Há dias em que os deputados são da Nação. Há dias em que são deputados de outra coisa que lhes der mais jeito. Há dias em que acham que as funções para que foram eleitos não são todas para cumprir, nomeadamente o papel de fiscalização da Assembleia da República. E até há dias em que declaradamente o assumem. O papel do Parlamento não se esgota na fiscalização, mas é deste que vou agora falar.

A audição de Manuel Pinho na Assembleia da República devia ser editada em três capítulos e passar numa televisão generalista, em horário nobre, para que a utilidade do Parlamento fosse questionada de tal forma que os partidos não tivessem alternativa a rever o sistema político eleitoral e a sua postura. Andamos todos muito preocupados com a falta de oposição, mas temos de olhar atentamente para a separação e interdependência de poderes.

Da pouca vergonha de Pinho já foi tudo dito em notícias e opiniões no Observador – e em toda a comunicação social, sem faltar o ex-primeiro-ministro Sócrates a mostrar bem a conta em que tem o Parlamento: trai cidadãos e o escrutínio é uma deslealdade parlamentar.

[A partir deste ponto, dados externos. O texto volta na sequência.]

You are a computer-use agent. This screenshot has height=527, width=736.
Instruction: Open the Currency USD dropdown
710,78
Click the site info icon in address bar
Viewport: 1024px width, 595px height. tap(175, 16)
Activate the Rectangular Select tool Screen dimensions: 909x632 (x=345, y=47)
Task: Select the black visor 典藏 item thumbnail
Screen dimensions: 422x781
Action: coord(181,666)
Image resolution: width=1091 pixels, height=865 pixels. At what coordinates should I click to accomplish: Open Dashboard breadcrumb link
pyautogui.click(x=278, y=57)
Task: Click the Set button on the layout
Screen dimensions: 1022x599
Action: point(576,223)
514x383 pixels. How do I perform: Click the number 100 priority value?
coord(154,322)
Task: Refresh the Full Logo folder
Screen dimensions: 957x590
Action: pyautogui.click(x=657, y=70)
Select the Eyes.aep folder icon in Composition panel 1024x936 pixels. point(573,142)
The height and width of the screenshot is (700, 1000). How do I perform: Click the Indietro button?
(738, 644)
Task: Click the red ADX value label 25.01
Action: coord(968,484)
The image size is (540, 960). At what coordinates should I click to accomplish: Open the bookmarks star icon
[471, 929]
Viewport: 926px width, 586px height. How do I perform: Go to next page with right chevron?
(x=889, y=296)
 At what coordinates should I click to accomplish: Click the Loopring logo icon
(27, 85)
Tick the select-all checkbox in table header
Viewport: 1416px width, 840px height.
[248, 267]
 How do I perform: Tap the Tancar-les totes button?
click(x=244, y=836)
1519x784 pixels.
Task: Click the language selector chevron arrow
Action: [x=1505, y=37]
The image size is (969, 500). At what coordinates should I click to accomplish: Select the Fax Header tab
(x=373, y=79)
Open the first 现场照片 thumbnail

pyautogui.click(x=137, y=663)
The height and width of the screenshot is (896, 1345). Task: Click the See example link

Saber de experiência feito, experimentou a “lealdade” e a “deslealdade”. Hoje está acusado de três crimes de corrupção passiva de titular de cargo político, 16 de branqueamento de capitais, 9 de falsificação de documentos e três de fraude fiscal qualificada.

Contra o protagonista da audição parlamentar, Manuel Pinho, há prova indiciária de ter recebido transferências mensais de cerca de 15 mil euros do Grupo Espírito Santo, enquanto foi ministro de Economia de José Sócrates, para beneficiar a EDP, da qual o Banco Espírito Santo era acionista, assim como o próprio GES.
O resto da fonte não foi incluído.